> Data shown:
##############################

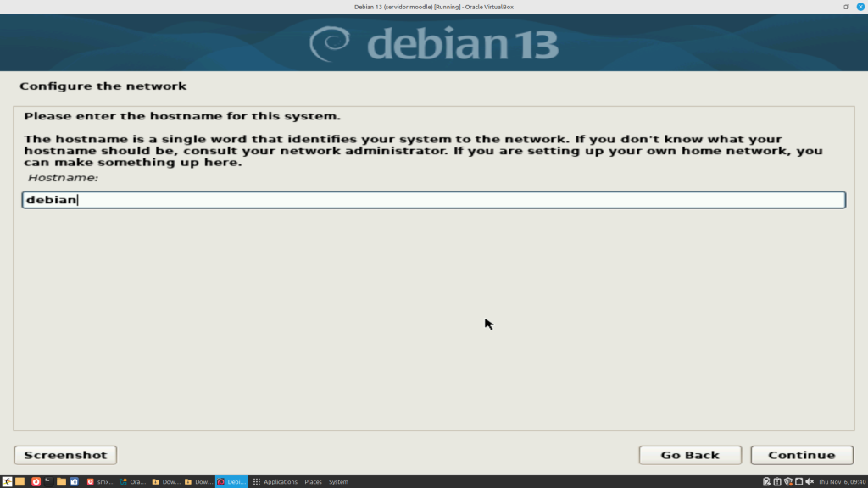Switch to the Debian VM taskbar entry
Image resolution: width=868 pixels, height=488 pixels.
(x=231, y=481)
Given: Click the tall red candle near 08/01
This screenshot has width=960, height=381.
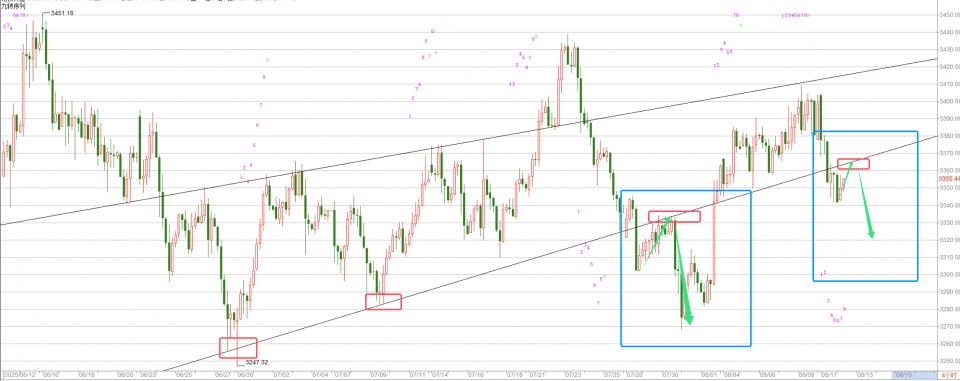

##############################

> Work request:
From the line containing "Given: Click the tall red candle near 08/01" down to the final line of the material, restate every line word for word, and only those; drop the pictures.

> Response:
Given: Click the tall red candle near 08/01
This screenshot has width=960, height=381.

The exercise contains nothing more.